Record di origine:
▬▬▬▬▬▬▬▬▬▬
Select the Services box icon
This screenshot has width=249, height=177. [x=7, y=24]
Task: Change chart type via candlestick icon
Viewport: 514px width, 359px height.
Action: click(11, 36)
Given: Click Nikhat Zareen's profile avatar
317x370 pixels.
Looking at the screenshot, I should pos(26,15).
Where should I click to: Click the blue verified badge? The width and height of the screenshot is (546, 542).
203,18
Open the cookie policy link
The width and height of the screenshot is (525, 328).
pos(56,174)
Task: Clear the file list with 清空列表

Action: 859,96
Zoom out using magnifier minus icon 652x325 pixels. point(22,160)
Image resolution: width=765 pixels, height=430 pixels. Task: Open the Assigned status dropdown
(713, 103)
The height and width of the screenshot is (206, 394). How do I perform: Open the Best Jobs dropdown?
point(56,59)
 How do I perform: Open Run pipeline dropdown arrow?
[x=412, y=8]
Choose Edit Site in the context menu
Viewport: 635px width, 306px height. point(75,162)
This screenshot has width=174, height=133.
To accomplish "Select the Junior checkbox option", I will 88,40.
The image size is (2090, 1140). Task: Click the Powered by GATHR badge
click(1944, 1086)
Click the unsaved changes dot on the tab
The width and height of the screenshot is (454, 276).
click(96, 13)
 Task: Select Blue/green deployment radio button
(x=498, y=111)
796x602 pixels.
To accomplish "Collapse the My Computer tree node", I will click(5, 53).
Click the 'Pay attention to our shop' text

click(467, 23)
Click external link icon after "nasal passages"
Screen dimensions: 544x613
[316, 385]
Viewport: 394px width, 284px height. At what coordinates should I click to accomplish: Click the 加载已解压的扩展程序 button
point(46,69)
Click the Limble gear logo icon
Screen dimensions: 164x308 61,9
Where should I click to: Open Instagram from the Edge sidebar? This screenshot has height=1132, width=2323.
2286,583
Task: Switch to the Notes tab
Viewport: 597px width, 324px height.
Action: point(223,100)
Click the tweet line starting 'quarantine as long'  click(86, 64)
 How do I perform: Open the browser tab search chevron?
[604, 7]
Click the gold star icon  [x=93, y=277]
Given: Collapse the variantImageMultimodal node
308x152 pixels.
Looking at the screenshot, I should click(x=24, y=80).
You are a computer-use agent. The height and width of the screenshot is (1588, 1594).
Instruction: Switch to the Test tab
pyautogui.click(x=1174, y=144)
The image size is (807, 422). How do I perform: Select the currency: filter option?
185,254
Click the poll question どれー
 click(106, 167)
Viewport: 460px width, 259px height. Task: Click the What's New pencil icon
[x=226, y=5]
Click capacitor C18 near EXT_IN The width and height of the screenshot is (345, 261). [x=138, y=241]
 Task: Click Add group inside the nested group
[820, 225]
▬▬▬▬▬▬▬▬▬▬
Obiettivo: Per favore, riscrivi tutto dalla riga che contiene "The image size is (807, 422)." giù fino a quella che contiene "[x=226, y=5]", entrambe comprese e richieste incluse, ridimensionando le coordinate delle risposte: moltiplicale per 1,6 e arrotonda all'intero, con le metà per eccesso. Restituisci soltanto queste righe.

Soluzione:
The image size is (807, 422). How do I perform: Select the currency: filter option?
296,406
Click the poll question どれー
 click(170, 267)
Viewport: 460px width, 259px height. Task: Click the What's New pencil icon
[x=362, y=8]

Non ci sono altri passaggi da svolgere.